じゃあ、その上の『角ウサギの串揚げ/残り時間 10分』一択だ。
それは迫真の様子だっただろう。
化けウサギの口をこじ開け、転がり出た黒焦げ。
もとから黒いから、わかりずれえが、纏ってる物がぜんぶ煤けてる。
「テ、テェーング! よ、よくぞ無事で――炊事?」
一個大隊同等とウワサされる、S級冒険者パーティー(二名除く)。
それが苦戦し、とうとう倒せなかった強敵――角ウサギ変異種を、身を挺して屠った黒ずくめ。
勝ち誇るでもなく、安堵の息をつくでもなく――――開口一番、飯の支度の催促だ。
唖然とした顔に、取りかこまれるのも致しかたねぇ。
敵はすでに、たおれた。
安堵からか、その場の全員(約一名除く)が笑いだした。
「……まずは、落ち着きなさいな。くすくす――いったい何ごとですの?」
理解が及ばねえのは、もっともだし――わかる。
だがなぁー、笑ってる場合じゃねーんだよ!
「カカカッ――――つ、つられて笑ってる場合ではないのじゃぁ――――め、飯の支度をせねば、世界が――――!?」
その取り乱しようは、尋常ではなく。
「まさか、まだ何か居るんですの?」
周囲を警戒する一同。
「リカルルー、どういうこと? この黒い人は誰?」
合流した一本角の鬼娘が、不審がる。
姫さんたちの態度も、鬼娘の警戒も――わかる。
けど、こりゃもう、理屈じゃねぇーんだ。
そう、こりゃ暴力だ。
暴力的なまでの、飽くなき食の――――いや違うな。
五百乃大角の腹ん中に棲まう――――白虎(仮)との戦いだ。
だってよぉう――――あんたらにゃ、感じ取れねえだろうが――――すぐそこで、この世界の神であらせられる、下っ腹さまがよぉー――――
§
「ぷんすか、ぷかすか、ぽっぽこぽん♪」
「ぴんすか、ぺんすか、ぽっこぺけっ♪」
見たことのねえ、舞い。
聞いたこととのねえ、調べ。
「でっででででっででぇーーーー♪」
なんか脅かすような声色を、口ずさんだと思えば――
「兎角この世は、お名残おしいものでござ――だれだよゴリオって!」
神々の世界の物は、なにひとつわからねえ。
美の女神なりの様式っつうか――頭を叩いて舌を出すと、どこからともなく聞こえる〝誰かの笑い声〟。

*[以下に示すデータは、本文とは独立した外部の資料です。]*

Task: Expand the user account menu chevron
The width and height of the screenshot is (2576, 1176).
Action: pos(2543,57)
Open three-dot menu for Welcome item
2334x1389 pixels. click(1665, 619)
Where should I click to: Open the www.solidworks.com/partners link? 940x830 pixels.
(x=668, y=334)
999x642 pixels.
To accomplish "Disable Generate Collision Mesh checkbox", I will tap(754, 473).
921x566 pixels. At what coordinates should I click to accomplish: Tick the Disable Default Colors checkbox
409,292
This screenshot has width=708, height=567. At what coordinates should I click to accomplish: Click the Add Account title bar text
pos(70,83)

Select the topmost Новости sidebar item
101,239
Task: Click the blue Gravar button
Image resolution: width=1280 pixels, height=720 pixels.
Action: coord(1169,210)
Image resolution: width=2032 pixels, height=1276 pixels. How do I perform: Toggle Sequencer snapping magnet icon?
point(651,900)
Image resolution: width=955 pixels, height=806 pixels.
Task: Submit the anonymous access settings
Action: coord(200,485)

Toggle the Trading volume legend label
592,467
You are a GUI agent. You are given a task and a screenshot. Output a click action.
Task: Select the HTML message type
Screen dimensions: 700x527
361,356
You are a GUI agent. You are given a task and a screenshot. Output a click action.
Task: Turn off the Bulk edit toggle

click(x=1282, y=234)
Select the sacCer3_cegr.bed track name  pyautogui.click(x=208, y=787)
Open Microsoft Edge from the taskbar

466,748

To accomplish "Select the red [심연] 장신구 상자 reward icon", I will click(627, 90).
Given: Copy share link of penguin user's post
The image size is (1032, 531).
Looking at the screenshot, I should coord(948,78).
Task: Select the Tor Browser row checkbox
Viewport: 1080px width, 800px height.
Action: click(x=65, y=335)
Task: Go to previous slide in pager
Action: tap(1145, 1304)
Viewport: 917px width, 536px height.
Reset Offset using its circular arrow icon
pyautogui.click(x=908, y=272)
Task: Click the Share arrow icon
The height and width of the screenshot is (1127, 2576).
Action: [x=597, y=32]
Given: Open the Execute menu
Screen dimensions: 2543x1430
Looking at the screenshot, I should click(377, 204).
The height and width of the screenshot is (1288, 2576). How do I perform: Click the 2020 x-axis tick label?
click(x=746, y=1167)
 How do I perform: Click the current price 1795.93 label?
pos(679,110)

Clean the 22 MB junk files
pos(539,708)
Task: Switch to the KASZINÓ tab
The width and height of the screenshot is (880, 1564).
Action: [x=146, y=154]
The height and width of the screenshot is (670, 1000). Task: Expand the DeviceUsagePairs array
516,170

ふざけてる事だけは、わかる。でも、気楽にかまえてはいられねえ。
あっちが、どれだけ楽しそうでも――こっちは無事で済むわけじゃねぇからだ。
「あぁー、そこの天狗ちゃんさぁー。ね、これ見て、見てってぇー?」
きたぞ、始まった!
よぉいぃしょぉっ!
どがっ、ごどん。
とつぜん何かを机に、積みあげた。
『救出クエスト/残り時間 2時間6分』
『討伐クエスト/残り時間 27秒』
びーどろに描かれてた、五百乃大角印のクエスト。
それと同じ文言。
それを書いた板が吊された、細長い箱……か?
「(時計です、シガミー。)」
そりゃ、わかる。
刻をはかる絡繰りだろ。
なんで、そんなもんを今ここで出して来たんだってこったよ――おれが知りてぇのは。
ぱたぱたぱたん――数字が書かれた板はひとりでにめくられ続け、どんどん減っていく。
下の『変異種発見【角ウサギ】 討伐クエスト 残り時間 00:00:27』てのが止まってんのは――たぶん、おれが角ウサギを倒したからだ。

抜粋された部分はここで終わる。